### [SOAL LATIHAN]
Ubah semua baris di bawah ini menjadi daftar bernomor tanpa baris kosong, dan jangan sertakan gambarnya dalam jawaban.

### [BARIS YANG DISEDIAKAN]
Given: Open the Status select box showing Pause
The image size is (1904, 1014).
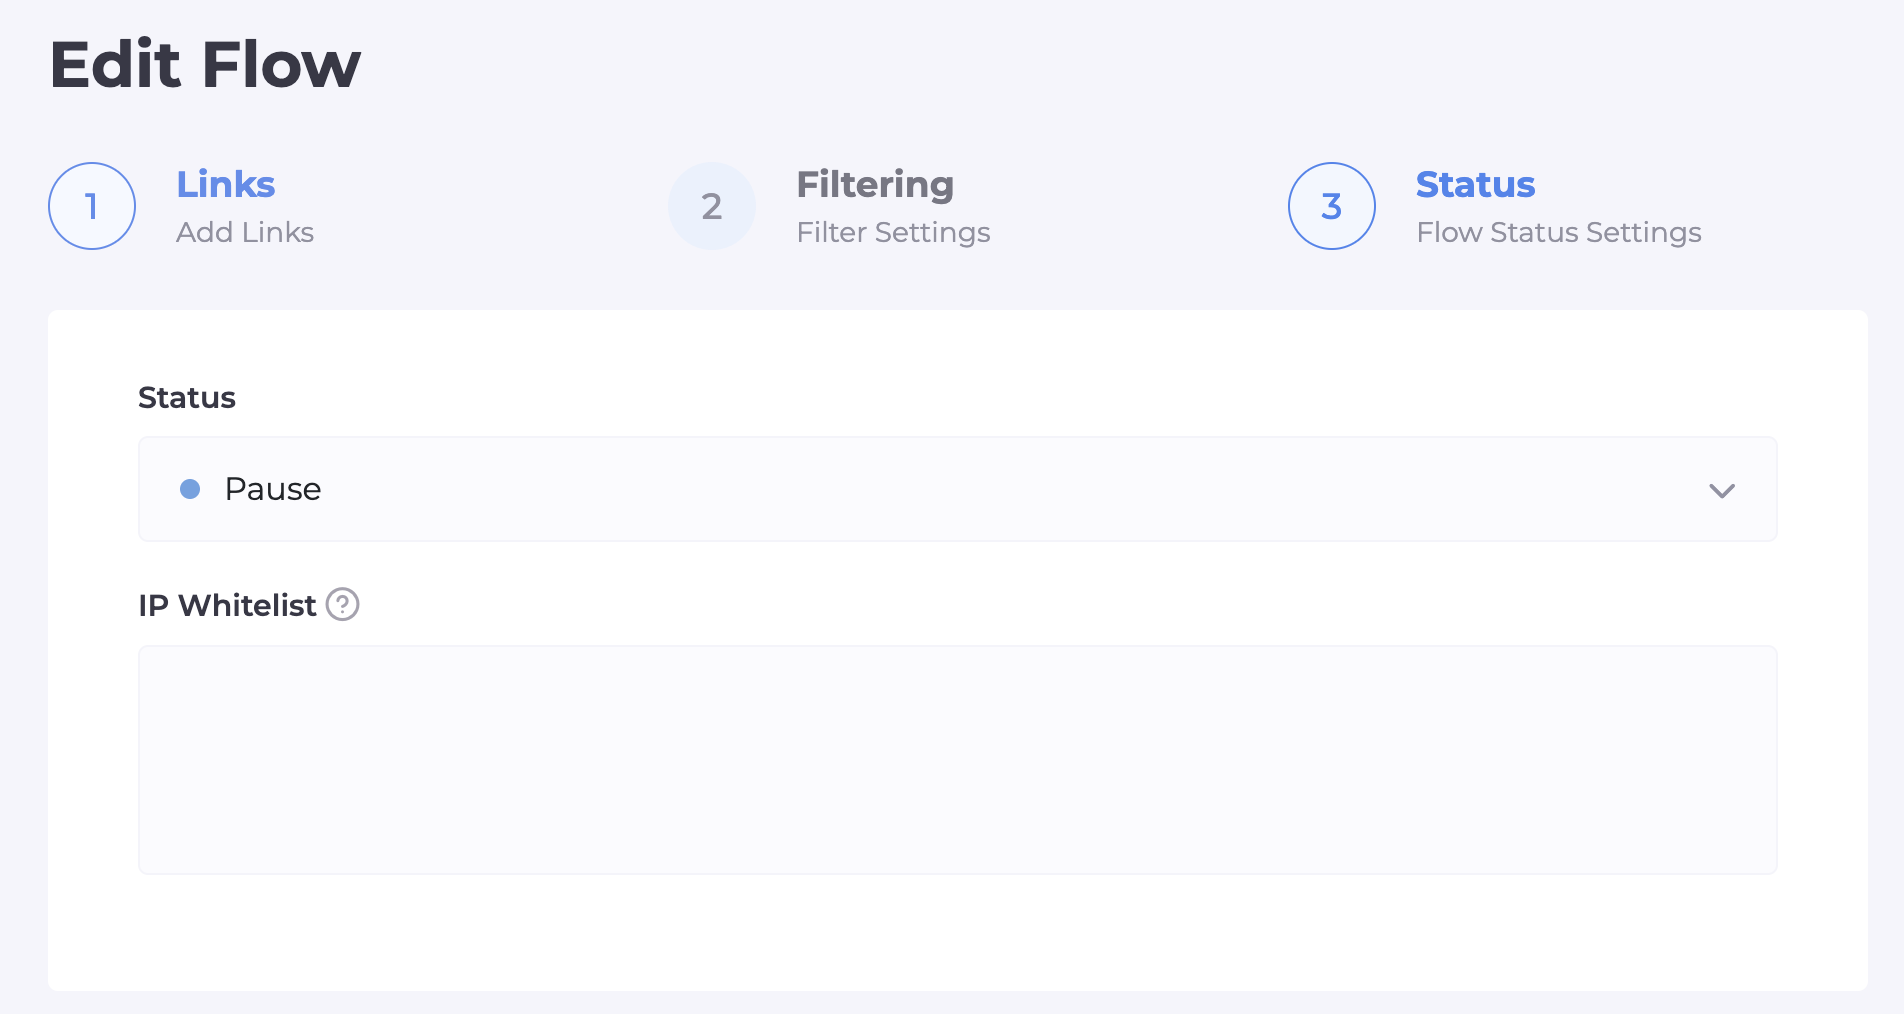Looking at the screenshot, I should 957,489.
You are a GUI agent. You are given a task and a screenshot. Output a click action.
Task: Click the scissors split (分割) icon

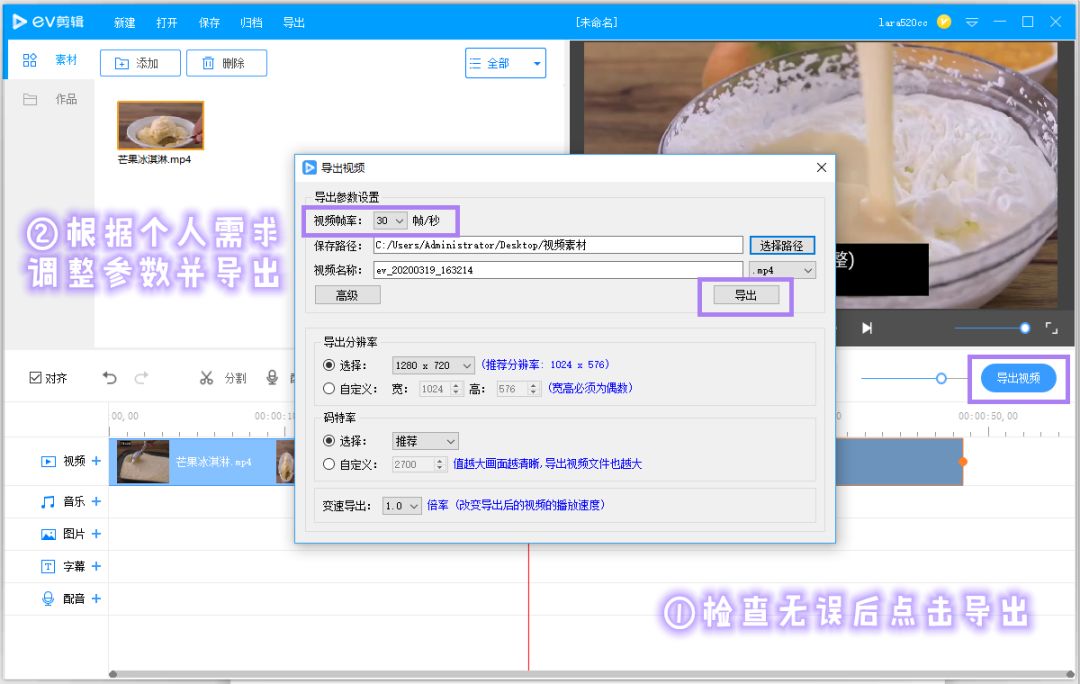tap(206, 378)
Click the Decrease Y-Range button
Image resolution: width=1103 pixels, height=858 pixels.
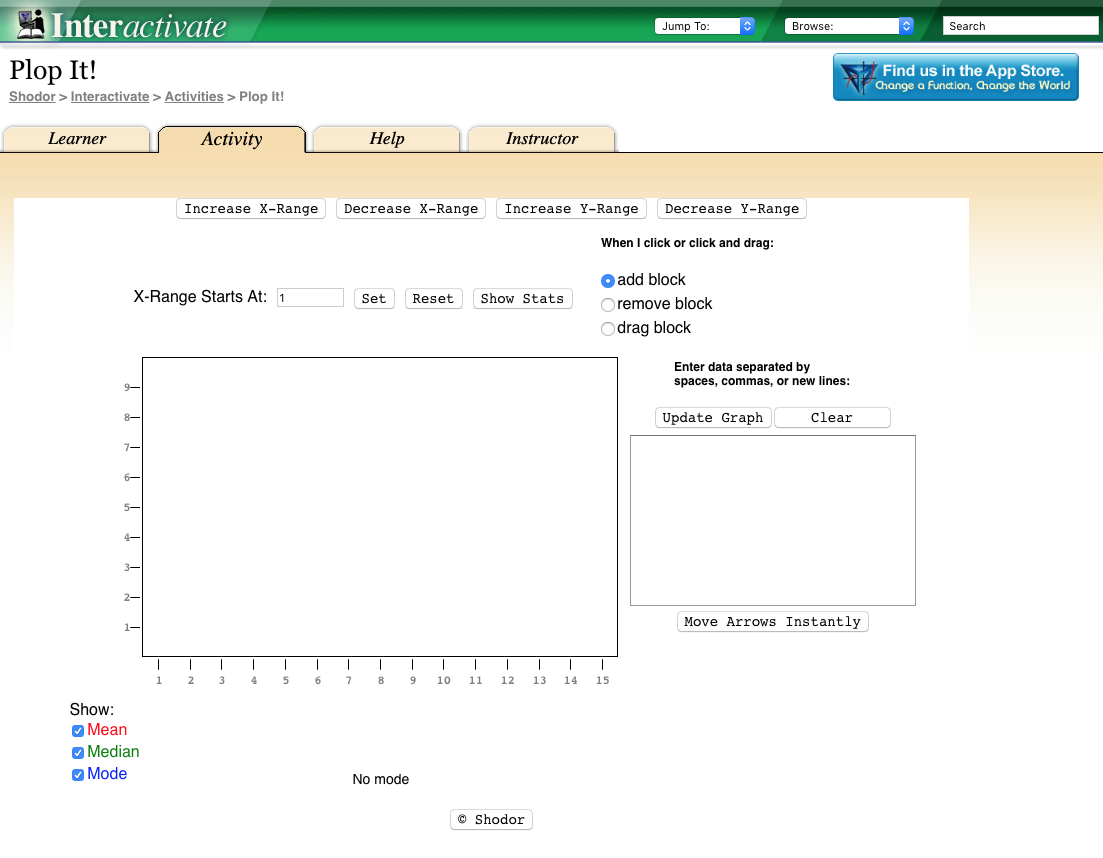click(731, 209)
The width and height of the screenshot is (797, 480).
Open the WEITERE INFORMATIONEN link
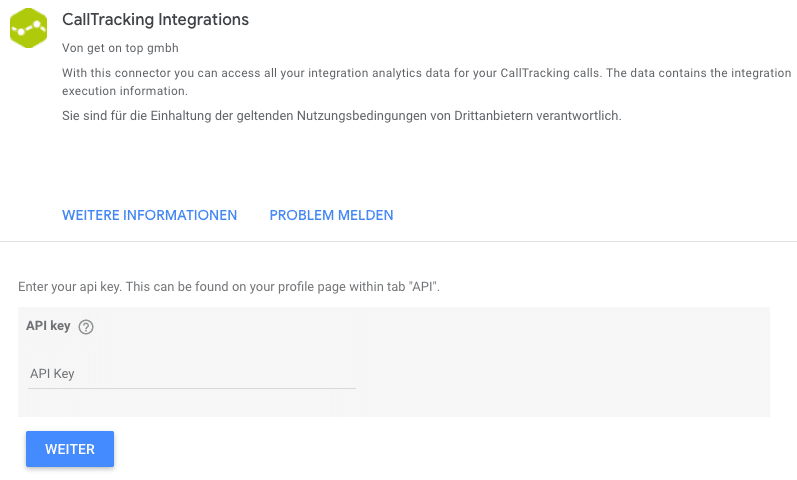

### [JAWABAN SOAL]
1. Given: Open the Status select box showing Pause
2. The image size is (1904, 1014).
3. Looking at the screenshot, I should 957,489.
4. You are a GUI agent. You are given a task and a screenshot. Output a click action.
5. Task: Click the scissors split (分割) icon
6. tap(206, 378)
7. Click the Decrease Y-Range button
8. Image resolution: width=1103 pixels, height=858 pixels.
9. click(731, 209)
10. The width and height of the screenshot is (797, 480).
11. Open the WEITERE INFORMATIONEN link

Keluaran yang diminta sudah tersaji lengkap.